CITY HALL —  “Yes, and may God forgive me.”

Rent Control Board member Todd Flora’s statement encapsulated much of the tenor of Thursday night’s Rent Control Board meeting in which the board unanimously agreed that the Village Trailer Park could close.

It brings to an end almost seven years of public process that began when part-owner Marc Luzzatto announced that the 109-space park would close in 2006 to make way for a 377-unit mixed-use development on the site.

Park residents and their supporters argued forcefully in comments and written letters that the Rent Control Board could and should fight the park closure, but commissioners told the crowd that the risk of litigation, and the chance that Luzzatto would prevail, was too great.

A loss at that stage would bankrupt the Rent Control Board, Flora warned, leaving thousands of other tenants in rent-controlled apartments without adequate protections against landlord abuses.

“We have a gun to our heads, one I have been persuaded is fully loaded and ready to fire,” Flora said, voice choked with emotion. “We have no room for legal Russian roulette.”

Others are less squeamish.

Brenda Barnes, a resident of the park, declared her intention to file suit to stop the closure. At least one lawsuit is already in play at the Los Angeles Superior Court challenging the legality of the development agreement for the new East Village project approved by the City Council in April.

Resident Maria C. Viesca takes a stroll around Village Trailer Park on Thursday. She has lived there for 24 years. The Rent Control Board Thursday begrudgingly voted to allow the park to close. (Daniel Archuleta daniela@smdp.com)

Resident Maria C. Viesca takes a stroll around Village Trailer Park on Thursday. She has lived there for 24 years.
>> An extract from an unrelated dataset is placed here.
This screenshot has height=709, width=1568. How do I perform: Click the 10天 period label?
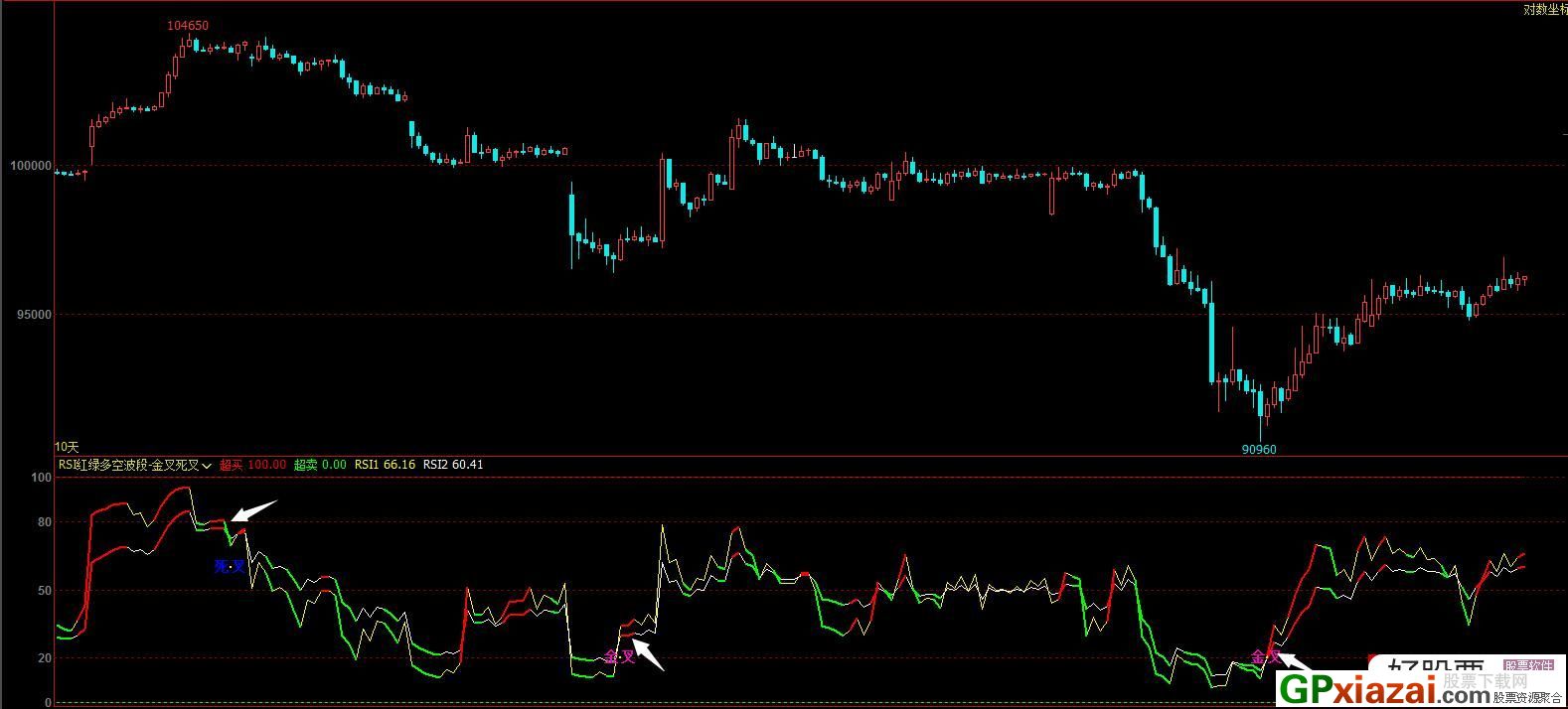point(67,448)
The Rent Control Board Thursday begrudgingly voted to allow the park to close. (Daniel Archuleta daniela@smdp.com)

The development required the City Council to change the zoning on the 3.85-acre property, which paved the way for lengthy negotiations that promised moving packages for the remaining residents that included units in the new development or ownership of new mobile home units in the City Hall-owned Mountain View Mobile Home Park, amongst others.

With the project approved, it was up to the Rent Control Board to OK the final step, a removal permit for the rent controlled units.
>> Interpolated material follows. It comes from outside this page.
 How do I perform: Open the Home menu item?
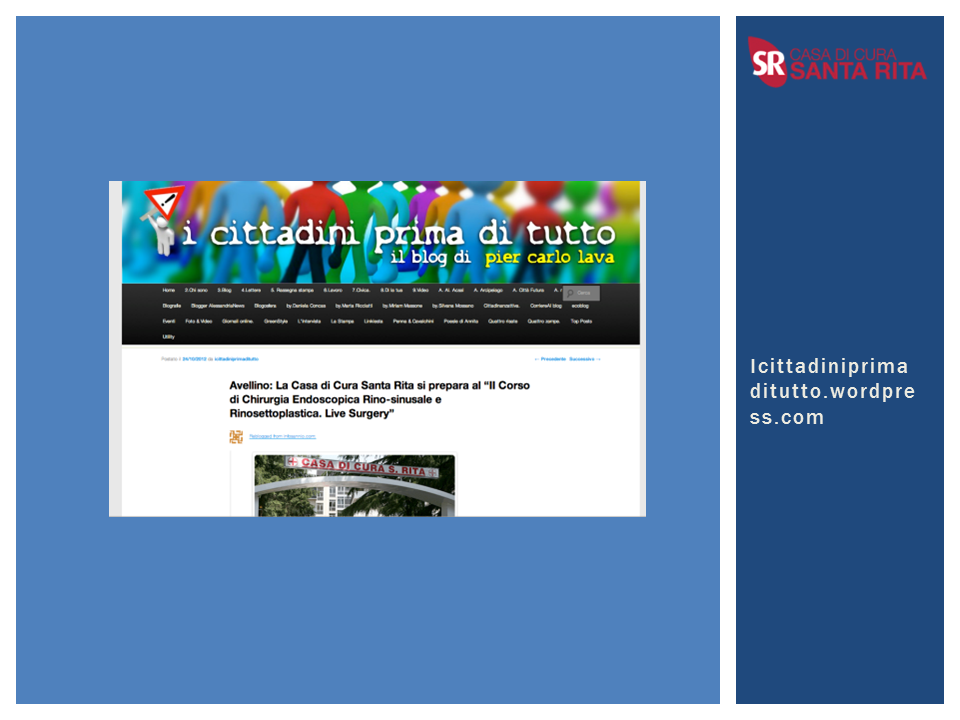click(x=168, y=290)
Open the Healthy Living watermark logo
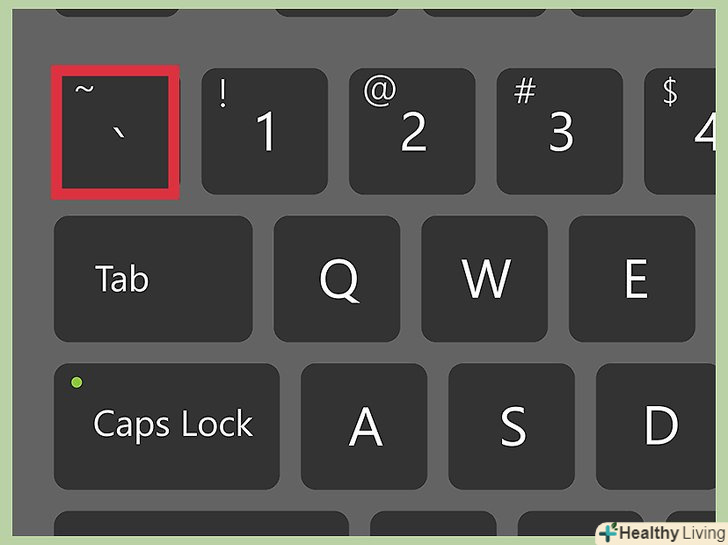Screen dimensions: 728x545 coord(662,533)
The organization’s charter dictates that the board “may” give a permit provided at least 15 percent of the controlled rental units built on the site be “affordable.”

The project meets that requirement because 38 of the units are restricted to “very low” and “extremely low”-income tenants. Units of greater affordability can count as more than one under city rules.
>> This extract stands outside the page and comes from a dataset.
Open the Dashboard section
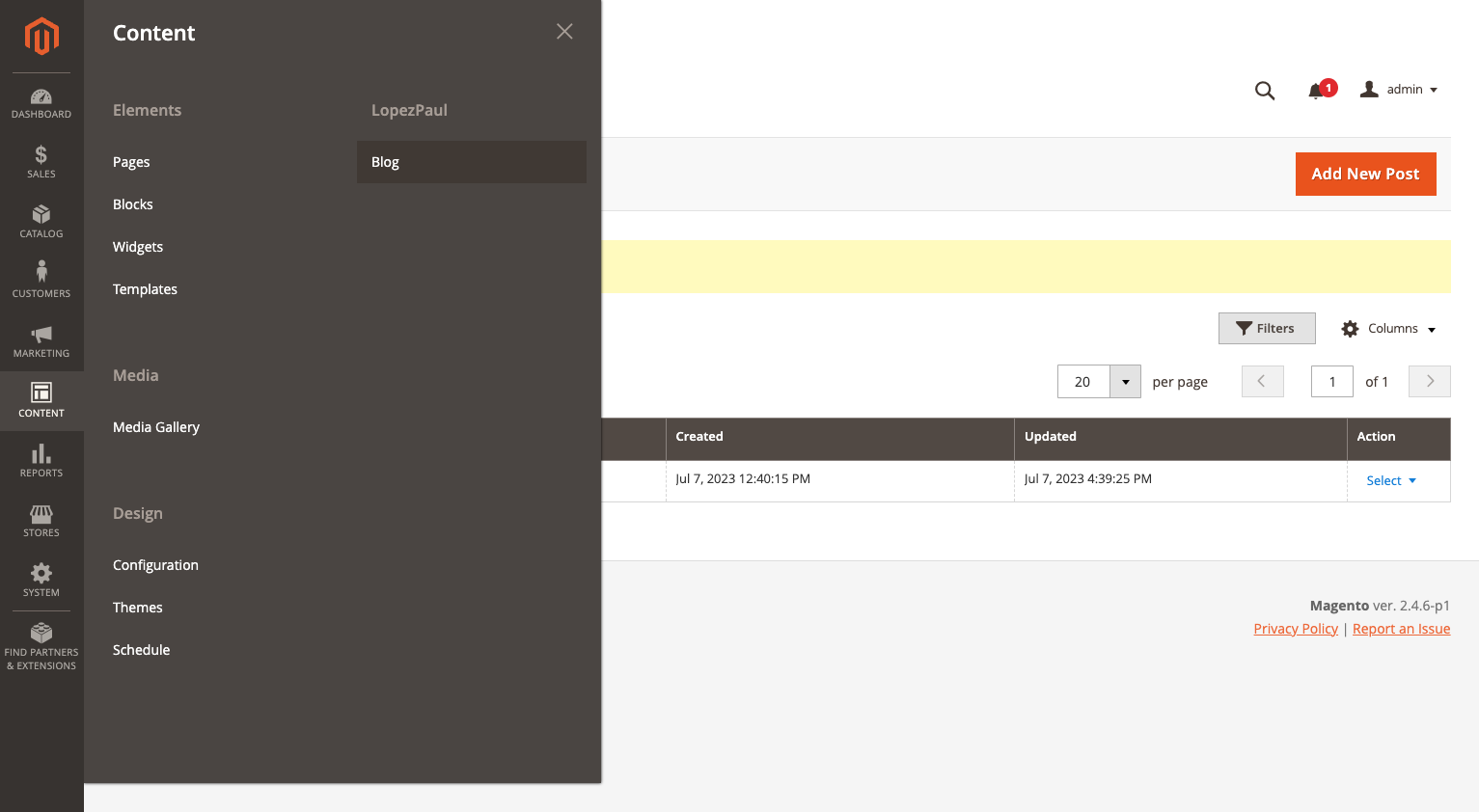This screenshot has width=1479, height=812. [41, 103]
Although board members and community members had hung much on the definition of the word “may,” the semantic argument was not enough to sway their vote on Thursday.

“This is a very difficult problem,” said Commissioner Marilyn Korade Wilson. “As I understand it, we are constrained. From an emotional level, I feel very unhappy about it. You cannot listen to what we’ve heard tonight and not be moved by this whole, unfortunate situation.”

An unusual alliance of people came out to tell commissioners they were wrong.

Representatives of community groups and other residents whose faces have become commonplace at meetings at which the Village Trailer Park is discussed appeared to speak their mind, but so did Rosario Perry, an attorney better known for suing the Rent Control Board to protect landlord interests.

He argued that a memorandum of understanding between City Hall and Luzzatto did not guarantee that the Rent Control Board would sign off on the permit.

“I don’t often agree with him, and I find it really weird when I do agree with him, but he’s right in this instance,” said Ellen Hannan, a member of Mid-City Neighbors.

With both the permit and the development agreement in hand, however, Luzzatto is cleared to issue a closure notice for the park, which gives a six-month countdown for residents.

That will happen “shortly,” Luzzatto said.

“We can finally do the important work of allowing people to move on with their lives,” Luzzatto said. “Most of the people in the trailer park have been waiting for resolution so that they could move on. This was the defining moment for that.”